The rise in digital television adds a new and urgent twist to the tug-of-war between digital copyright and customer use. While media industries are eager to nurture the digital market, they want to stop pirates early. But consumer advocates worry that copy protection measures won’t ensure fair-use rights.
A 2006 deadline for transition to digital TV (DTV) is an ongoing topic of discussion between lawmakers and industry representatives. The U.S. Federal Communications Commission set that date for broadcasters to convert to high-definition digital signals.

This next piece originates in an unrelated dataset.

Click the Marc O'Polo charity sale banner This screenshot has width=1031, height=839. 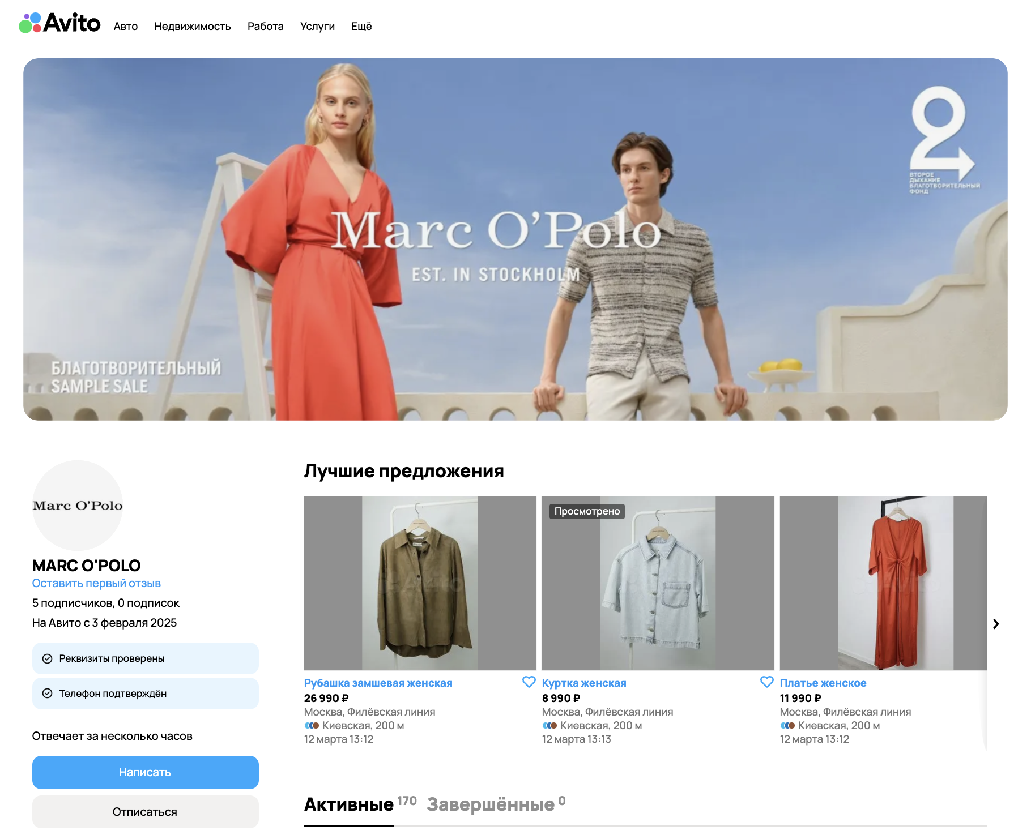(515, 239)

Industry representatives and members of Congress seem to concur on one thing: This is a private-sector matter and U.S. Congress’s role, if any, should be marginal. But consumer advocates might welcome legislative action that ensures customer rights.
Gunning for pirates
DTV is the only major digital distribution method that does not have adequate copy protection, Peter Chernin, president of News Corporation, told a Congressional committee last week. He advocates a new technology known as the “broadcast flag” that imposes controls. The flag is a switch in the digital signal that tells a CD or DVD recorder to not record uncopyrighted material. While DTV processing equipment could detect the broadcast flag, people could still make fair-use copies of television shows, Chernin said. Protecting digital content has dominated debate, noted Fred Upton (R-Michigan), chair of the telecommunications and Internet subcommittee. The question of how to secure digital information from piracy must be answered before DTV can fully take off, Upton says.
Other subcommittee members expressed support for the industry’s efforts to fight piracy, which media companies say robs them of billions of dollars every year. But Congress would prefer the industry determine the solution, noted Representative W.J. “Billy” Tauzin (R-Louisiana), as well as Upton. Tauzin and colleague John Dingell (D-Michigan) are sponsors of a much-debated broadband access bill that is intended to promote the technology by making it easier for the Baby Bells to enter what is now a restricted market.
Government should play a role in digital content protection regulation only if absolutely necessary, said Paul Liao, chief technology officer of Panasonic, and Larry Jacobson, president of RealNetworks.
Tech traps considered
The industry is crafting several technological solutions. For example, another challenge is how to plug the “analog hole,” according to Richard Parsons, chief executive-designate of AOL. Currently, analog outputs from PC speakers, for example, can be easily recorded because analog data cannot be tracked. Parsons described a watermark encryption system, essentially an identifying “marking” system, intended to safeguard against such forms of piracy.
The industry is working on a solution that would keep the connection between a computer and the monitor digitally encrypted, Parsons said.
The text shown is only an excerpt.